Brennan acknowledges that this was a period of the use of enhanced interrogation techniques; he notes that he was not in the chain of command and expressed his opposition. He concedes that he could have resigned, but felt that he had a job to do to protect Americans. He notes that it was a very difficult time, as the United States was under many and varied threats. He says he did not agree with decisions made at the time, but understands the motives.
In response to the second question, Brennan believes that there has been a vigorous review of these activities. Brennan but also seems to rely on the “legal advice defense.” Nevertheless, he believes that if anyone engaged in illegal acts, they should be prosecuted. He believes that motivations were pure, but tactics could be debated.

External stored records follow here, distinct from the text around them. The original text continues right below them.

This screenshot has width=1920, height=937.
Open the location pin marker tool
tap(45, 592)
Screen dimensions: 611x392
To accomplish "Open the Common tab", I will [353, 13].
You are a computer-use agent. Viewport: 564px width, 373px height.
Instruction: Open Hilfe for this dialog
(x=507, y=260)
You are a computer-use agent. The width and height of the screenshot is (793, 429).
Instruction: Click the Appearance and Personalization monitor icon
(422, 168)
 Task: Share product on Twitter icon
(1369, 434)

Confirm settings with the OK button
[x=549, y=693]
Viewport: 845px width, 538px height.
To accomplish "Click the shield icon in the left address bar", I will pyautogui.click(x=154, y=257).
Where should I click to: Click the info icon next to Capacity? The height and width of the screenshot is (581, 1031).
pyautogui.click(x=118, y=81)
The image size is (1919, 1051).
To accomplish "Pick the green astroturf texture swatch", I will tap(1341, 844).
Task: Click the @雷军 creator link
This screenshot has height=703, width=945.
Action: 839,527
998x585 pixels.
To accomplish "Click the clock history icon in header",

In follow-up, the questioner asks if there can be a rule of law if it can be defined so loosely. Brennan believes that just because different interpretations of the law exists, that does not mean that there is no rule of law. He says he takes the point; but when some security threats are “so damn serious,” there can be shifts in our interpretation of the law. Both truth and right are elusive concepts.
Jennifer Rizzo from CNN draws her first question from the NYT article today, asking about the differences between high level and low level targets in Yemen. Brennan responds that AQAP has attacked our interests in Yemen and here in the homeland. He says there are “part-timers” and full-time AQAP. Similarly, Brennan explains that in al-Shabab, there are some who have an international perspective, while others are local. There are elements in both groups that pose a threat to the United States; Brennan says that we are taking steps to deal with these threats. Sometimes the targers are operators, but sometimes they’re higher-level. Brennan says that the Administration’s interpretation of the law allows it to take actions against these groups associated with al Qaeda.
Rizzo’s second question involves Guantanamo and Bagram and any differences between them. Brennan states, first, that Guantanamo belongs to the United States, whereas Bagram is in Afghanistan and our use of that facility is based on agreement with the Afghan government. Brennan reiterates that the United States will not use Guantanamo.
The final question focuses on whether “corrective actions” should be taken against the lawyers who formulated the various torture policies. Brennan states that one could argue that some legal memos were not really worthy of a lawyer; should the lawyer’s judgment be subject to sanction? Brennan believes that this should be left to the professional organizations. But he notes that if it’s just a different interpretation, then he fears the inhibition of contrary views. Brennan says if something illegal or unethical was done, those attorneys should face sanctions.
With that Prof. Meltzer thanks the audience and day one of the conference comes to a close. Tomorrow’s panels will begin at 9:30 AM and will be live-blogged as well.